Der Gesundheitspolitiker und stellvertretende Vorsitzende der SPD-Fraktion, Karl Lauterbach verteidigte den Kompromiss in einer Bundestagsdebatte. Die Vorsitzende der Arbeitsgemeinschaft Sozialdemokratischer Frauen (ASF), Maria Noichl, sagte hingegen dem Redaktionsnetzwerk Deutschland, die SPD-Frauen könnten der Einigung "niemals zustimmen."

Kirche begrüßte Ankündigung

Die Grünen-Fraktion sprach von einem "unausgegorenen Vorschlag". Der Paragraf 219a müsse aus dem Strafgesetzbuch gestrichen, und es müssten klare Regelungen zur Informationsfreiheit gefunden werden, erklärten die frauenpolitische Sprecherin Ulle Schauws und Katja Keul, Sprecherin für Rechtspolitik.

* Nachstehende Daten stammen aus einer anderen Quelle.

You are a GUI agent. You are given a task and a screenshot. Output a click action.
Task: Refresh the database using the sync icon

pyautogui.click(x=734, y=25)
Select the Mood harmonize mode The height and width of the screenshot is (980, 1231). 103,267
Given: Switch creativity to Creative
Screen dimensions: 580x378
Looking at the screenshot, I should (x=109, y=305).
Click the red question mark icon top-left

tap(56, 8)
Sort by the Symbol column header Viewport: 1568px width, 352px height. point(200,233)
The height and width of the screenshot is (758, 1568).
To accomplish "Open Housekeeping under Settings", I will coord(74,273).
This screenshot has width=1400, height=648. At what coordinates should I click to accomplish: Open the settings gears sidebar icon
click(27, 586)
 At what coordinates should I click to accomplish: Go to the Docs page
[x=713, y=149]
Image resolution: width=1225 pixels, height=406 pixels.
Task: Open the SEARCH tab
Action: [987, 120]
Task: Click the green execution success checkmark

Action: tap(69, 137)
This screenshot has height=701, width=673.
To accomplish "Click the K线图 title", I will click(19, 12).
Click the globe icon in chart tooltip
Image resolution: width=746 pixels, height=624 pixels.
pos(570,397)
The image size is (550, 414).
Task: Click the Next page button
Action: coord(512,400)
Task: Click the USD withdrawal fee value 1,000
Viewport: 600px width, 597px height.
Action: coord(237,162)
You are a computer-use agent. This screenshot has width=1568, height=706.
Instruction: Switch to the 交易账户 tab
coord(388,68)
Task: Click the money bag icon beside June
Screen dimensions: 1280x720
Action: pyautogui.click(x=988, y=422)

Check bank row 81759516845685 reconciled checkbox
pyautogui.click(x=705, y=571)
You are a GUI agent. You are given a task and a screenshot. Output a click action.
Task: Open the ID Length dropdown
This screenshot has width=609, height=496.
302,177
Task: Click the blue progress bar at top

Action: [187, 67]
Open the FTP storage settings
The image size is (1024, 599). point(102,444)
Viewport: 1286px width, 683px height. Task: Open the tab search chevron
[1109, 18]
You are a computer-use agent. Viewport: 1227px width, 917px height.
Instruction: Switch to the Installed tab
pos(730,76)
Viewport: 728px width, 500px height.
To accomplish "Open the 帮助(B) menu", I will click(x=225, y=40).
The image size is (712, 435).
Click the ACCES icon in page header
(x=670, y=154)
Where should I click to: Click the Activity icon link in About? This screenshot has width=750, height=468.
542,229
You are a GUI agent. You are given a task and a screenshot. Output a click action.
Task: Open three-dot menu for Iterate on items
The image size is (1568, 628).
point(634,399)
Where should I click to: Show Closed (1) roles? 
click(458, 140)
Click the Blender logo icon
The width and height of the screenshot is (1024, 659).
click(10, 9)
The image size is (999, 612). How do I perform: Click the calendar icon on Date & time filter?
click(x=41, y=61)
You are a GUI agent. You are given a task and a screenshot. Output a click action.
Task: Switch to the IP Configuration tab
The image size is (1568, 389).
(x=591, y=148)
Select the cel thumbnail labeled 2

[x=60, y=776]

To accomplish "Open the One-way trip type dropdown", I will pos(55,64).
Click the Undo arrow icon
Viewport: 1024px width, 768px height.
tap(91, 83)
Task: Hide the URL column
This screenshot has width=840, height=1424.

Für die Linksfraktion erklärte deren Frauenpolitikerin Cornelia Möhring, es werde sich nichts ändern. Der angebliche Kompromiss sei eine "Nullnummer" und offenbare nur die Schwäche der SPD in der Koalition.

In der Evangelischen Kirche in Deutschland (EKD) stößt der Kompromiss weitgehend auf Zustimmung. Die Kirche begrüße die Ankündigung der Bundesregierung, in der Frage des Werbeverbots für Klarheit zu sorgen, erklärte der EKD-Bevollmächtigte in Berlin, Martin Dutzmann. Es sei richtig, wenn auch weiterhin nicht für den Schwangerschaftsabbruch geworben werden dürfe, die betroffenen Frauen sich aber darüber informieren könnten.

Mehr Rechtssicherheit für Ärzte

Um den Kompromiss war innerhalb der Bundesregierung lange gerungen worden. Verhandelt wurde er von Justizministerin Katarina Barley, Familienministerin Franziska Giffey (beide SPD), Innenminister Horst Seehofer (CSU) Gesundheitsminister Jens Spahn und Kanzleramtschef Helge Braun (beide CDU).

Um Ärzten Rechtssicherheit zu geben, soll "rechtlich ausformuliert" werden, dass sie, wie auch Krankenhäuser, darüber informieren können, wenn sie Schwangerschaftsabbrüche vornehmen. Unklar blieb, ob sie selbst informieren oder auf die staatlich beauftragten Informationen hinweisen können sollen.